White Chocolate Raspberry Cheesecake

    White Chocolate Raspberry Cheesecake


    2835 people made this

    About this recipe: This makes an excellent cheesecake, similar to one you would get in a restaurant. Great for special occasions! Garnish with white chocolate curls, if desired.

    Serves: 16 

    • 250g digestive biscuits, finely crushed
    • 100g unsalted butter, melted
    • 250g frozen raspberries
    • 2 tablespoons caster sugar
    • 2 teaspoons cornflour
    • 1/2 cup (125ml) water
    • 300g white chocolate chips
    • 1/2 cup (125ml) whipping cream
    • 600g cream cheese
    • extra 1/2 cup caster sugar
    • 3 eggs
    • 1 teaspoon (5ml) vanilla extract

    Prep:1hr  ›  Cook:1hr  ›  Ready in:2hr 

    1. In a medium bowl, mix together biscuit crumbs and melted butter.
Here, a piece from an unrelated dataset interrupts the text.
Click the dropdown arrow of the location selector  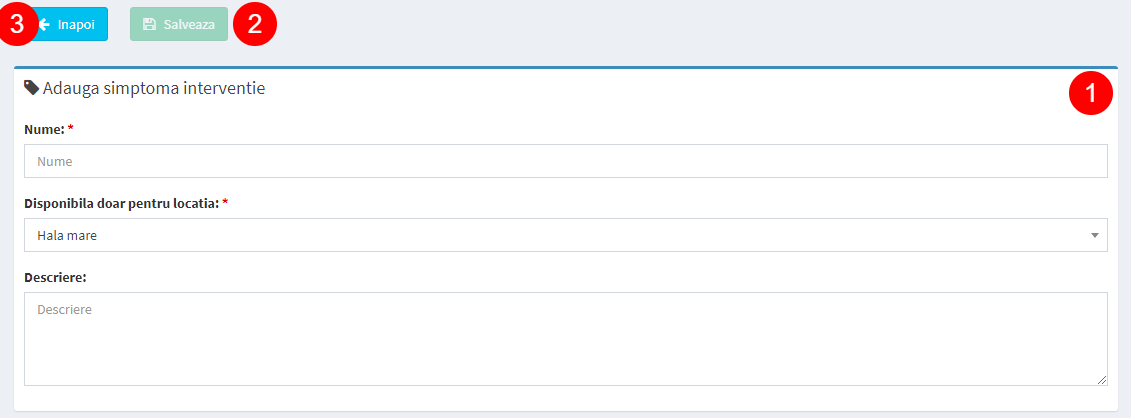(1094, 235)
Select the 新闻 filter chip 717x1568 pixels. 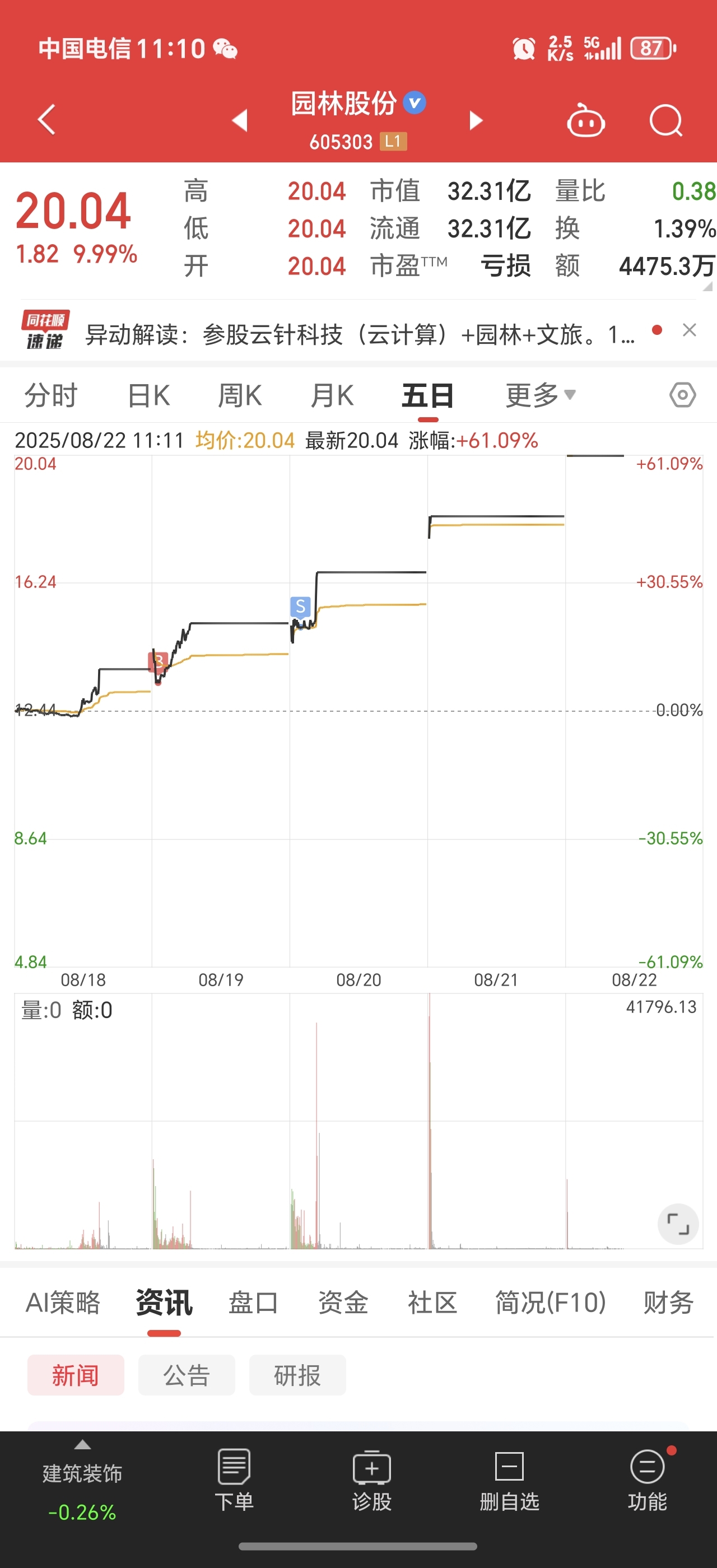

Press mixture into the bottom of a 23cm springform pan.
    2. In a saucepan, combine raspberries, 2 tablespoons caster sugar, cornflour and water. Bring to boil and simmer for 5 minutes or until sauce is thick. Strain sauce through a sieve to remove seeds.
    3. Preheat oven to 165 degrees C. In a metal bowl over a pan of simmering water, melt white chocolate chips with cream, stirring occasionally until smooth.
    4. In a large bowl, mix together cream cheese and extra 1/2 cup of sugar until smooth. Beat in eggs one at a time. Blend in vanilla and melted white chocolate. Pour half of mixture over the biscuit base. Spoon 3 tablespoons raspberry sauce over mixture. Pour remaining cheesecake mix on top and again spoon 3 tablespoons raspberry sauce over the top. Swirl batter with the tip of a knife to create a marbled effect. Bake for 55 to 60 minutes, or until filling is set.
    5. Cool, cover and chill for 8 hours before removing from pan. Serve with remaining raspberry sauce.